3.2. Learning resource type: specific kind of learning object. It can be exercise, simulation, questionnaire, diagram, FAQ, figure, graph, index, slide, table, narrative text, exam, experiment, problem statement, self-assessment, lecture, video, webinar
3.3. Interactivity level: the degree of interactivity characterizing the learning object. Interactivity in this context refers to the degree to which the learner can influence the aspect or behavior of the learning object. It can be very low, low, medium, high, very high
3.4. Semantic density: the degree of conciseness of the learning object. The semantic density of a learning object may be estimated in terms of its size, span, or - in the case of self-timed resources such as audio or video - duration.

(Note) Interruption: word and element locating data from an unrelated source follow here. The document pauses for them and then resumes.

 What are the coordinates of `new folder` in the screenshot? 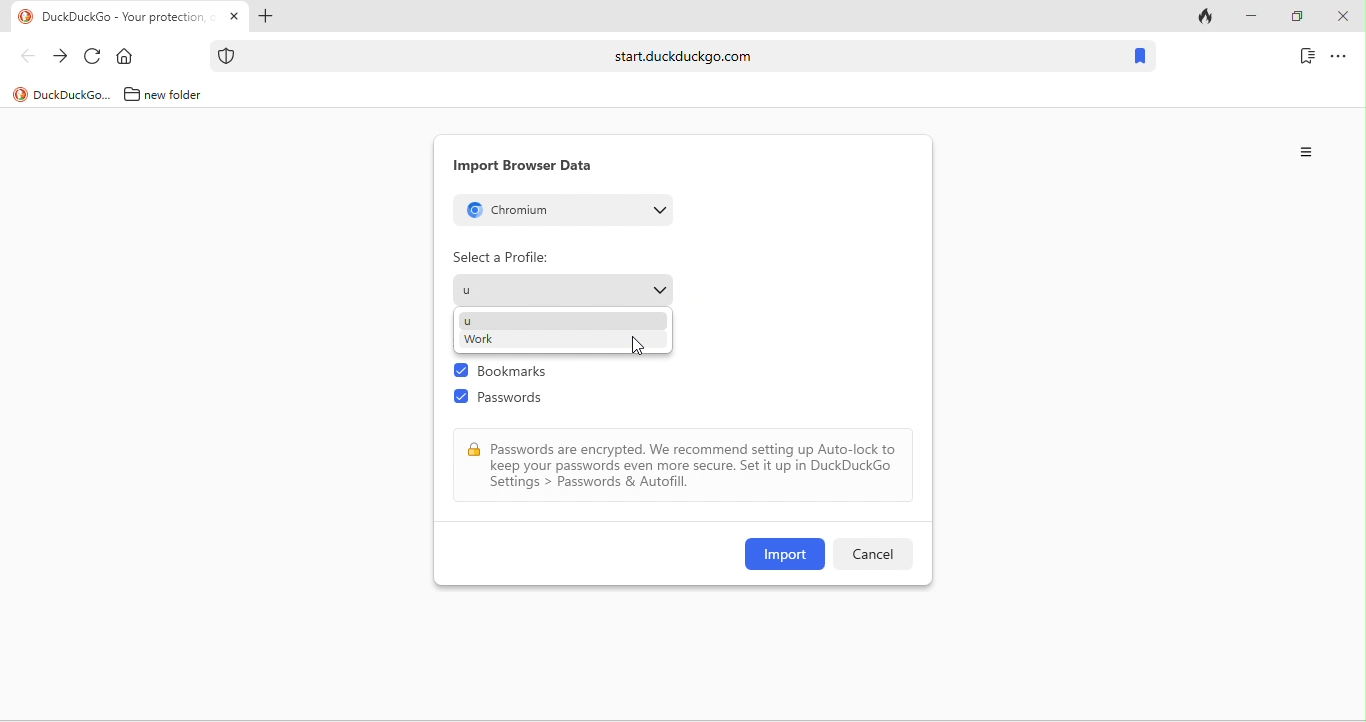 It's located at (181, 94).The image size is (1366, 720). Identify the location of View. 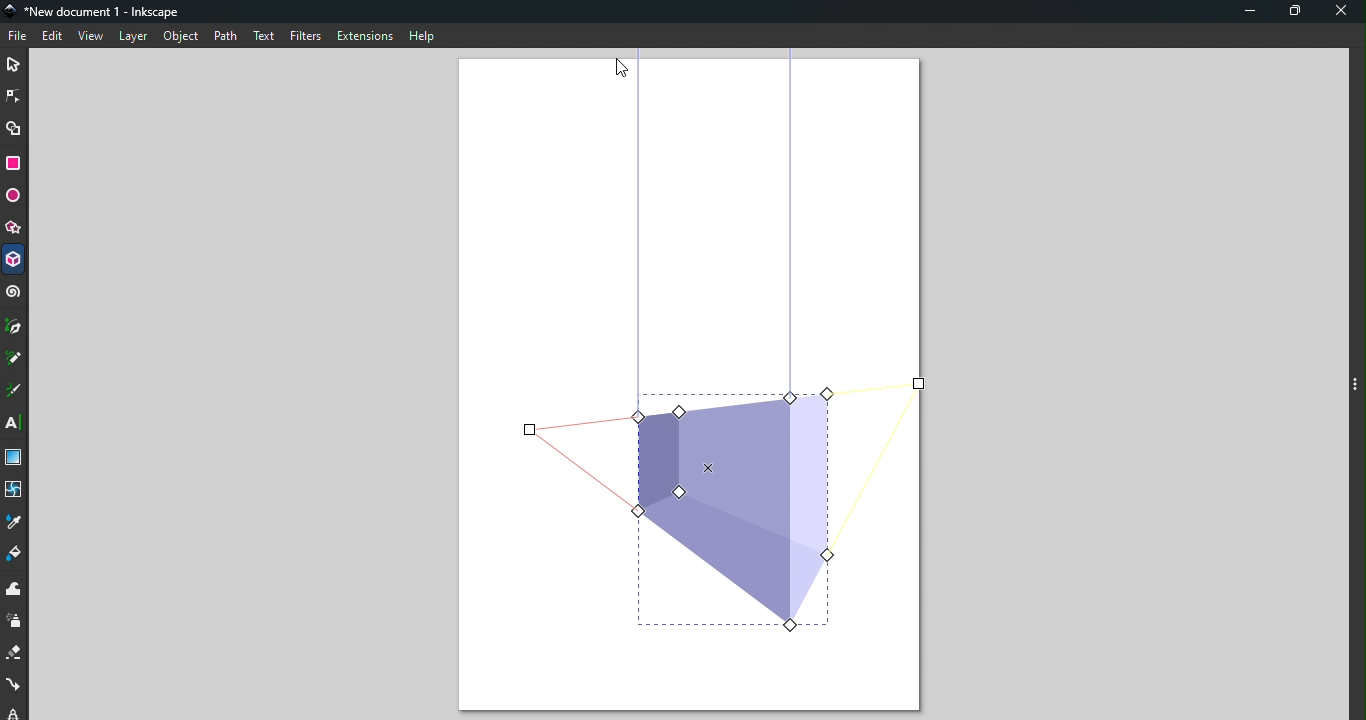
(91, 36).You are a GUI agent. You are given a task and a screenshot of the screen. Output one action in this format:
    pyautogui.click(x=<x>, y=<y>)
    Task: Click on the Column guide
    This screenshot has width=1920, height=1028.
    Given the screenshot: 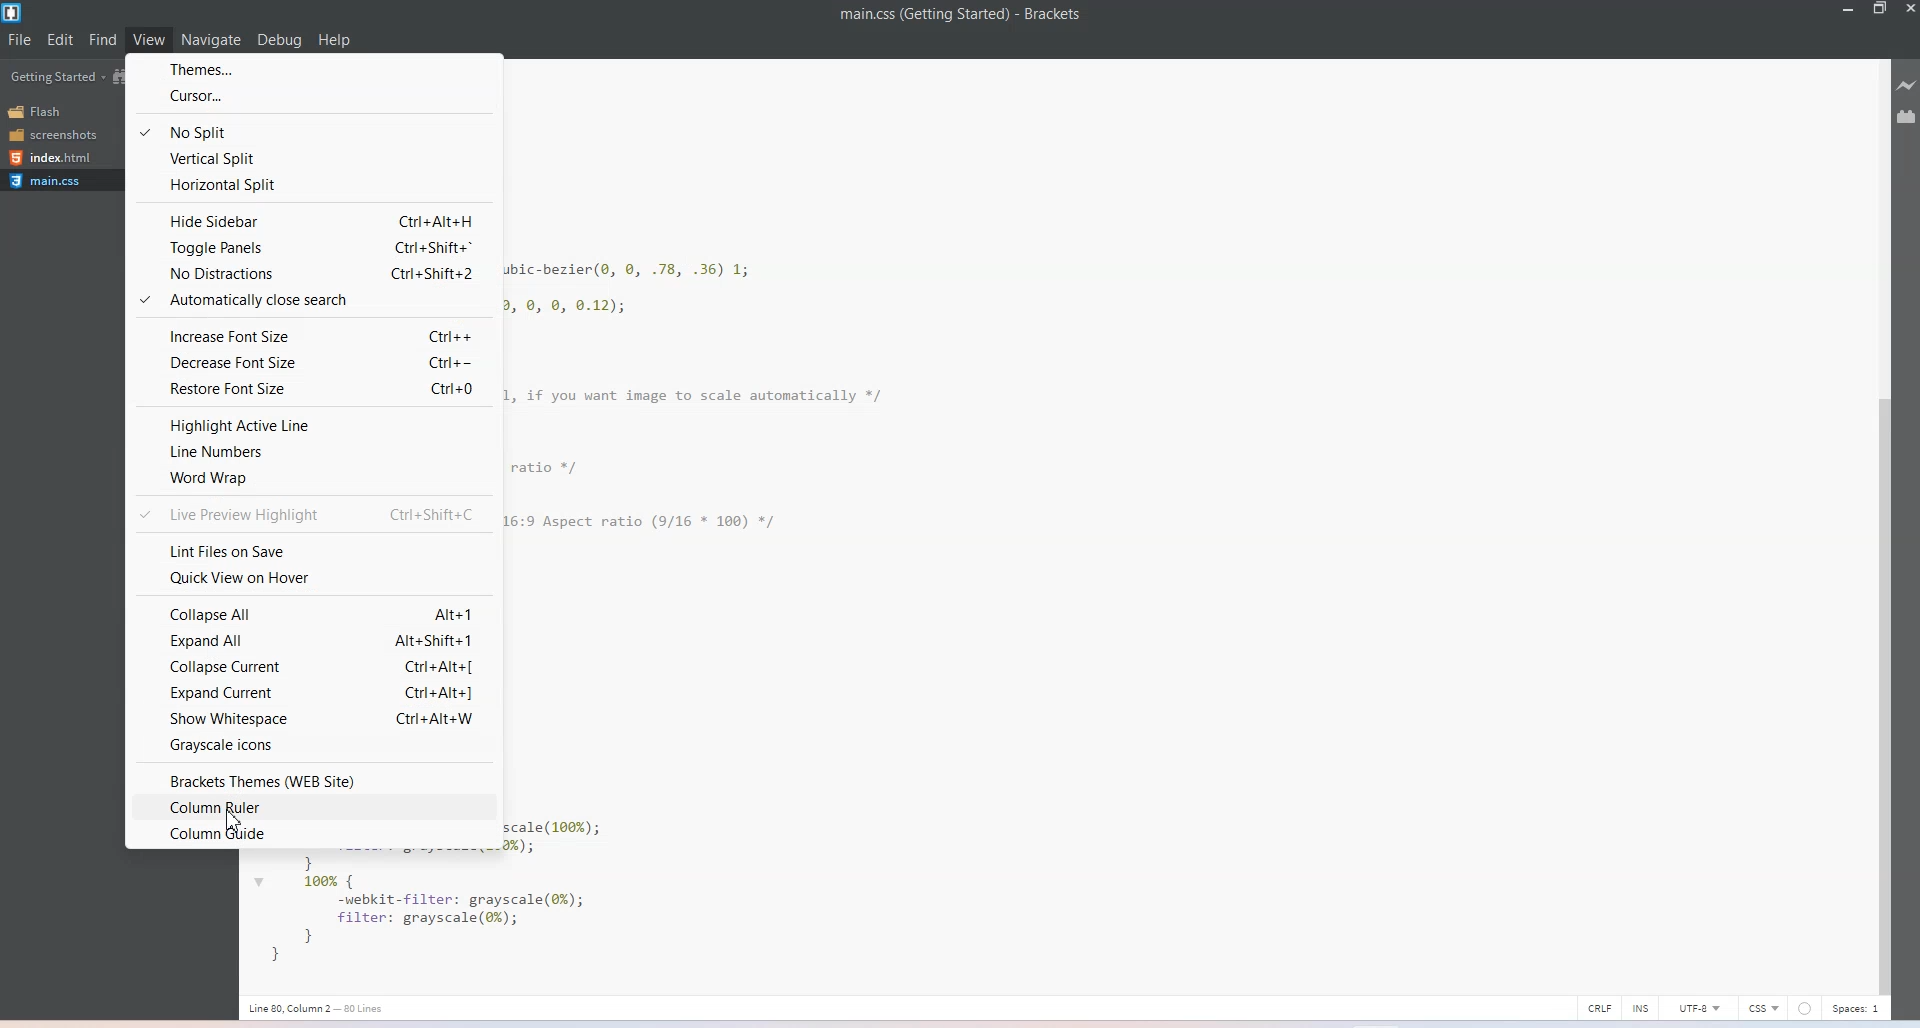 What is the action you would take?
    pyautogui.click(x=312, y=836)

It can be very low, low, medium, high, very high
3.5. Intended end user role: principal user(s) for which the learning object was designed, most dominant first. It can be Teacher, Author, Learner, Manager
3.6. Context: the principal environment within which the learning and use of the learning object is intended to take place. It can be school, higher education, training, other
3.7. Difficulty: how hard it is to work with or through the learning object for the typical intended target audience. It can be: very easy, easy, medium, difficult, very difficult, knowledge-dependent
3.8. Typical learning time: approximate or typical time it takes to work with or through the learning object for the typical intended target audience. Example: PT1H30M, which means 1 hour and 30 minutes; PT1M45S, which means 1 minute and 45 seconds. Specify "Knowledge-dependent" if the learning time depends on the familiarity with the context
3.9. Rights: describes the intellectual property rights and conditions of use for the learning object. Example: Copyright © 2018 xxx. Specify "Not available" if needed
3.10. Cost: whether use of the learning object requires payment (Yes/No)
3.11. Copyright and other restrictions: whether copyright or other restrictions apply to the use of the learning object (Yes/No)
3.12. Condition of use: comments on the conditions of use of the learning object (e.g., Free access)

4. Technical: this category describes the technical requirements and characteristics of the learning object
4.1. Location: a string that is used to access the learning object. It may be a location (e.g., Universal Resource Locator), or a method that resolves to a location (e.g., Universal Resource Identifier). The first element of this list shall be the preferable location. Specify "Not available" if needed
4.2. Size: the size of the digital learning object in bytes not Mbytes, GB, etc. This data element shall refer to the actual size of this learning object. If the learning object is compressed, then this data element shall refer to the uncompressed size. Specify "Not available" if needed.
4.3 Topic codes: the code and title of the topic covered according to the list of training topic identified in deliverable 6.1 and represented in Table 1. Topic codes are mainly divided into two subject categories: “general FAIR-related” (from G1 to G7) and “research data management-related” (from R1 to R17).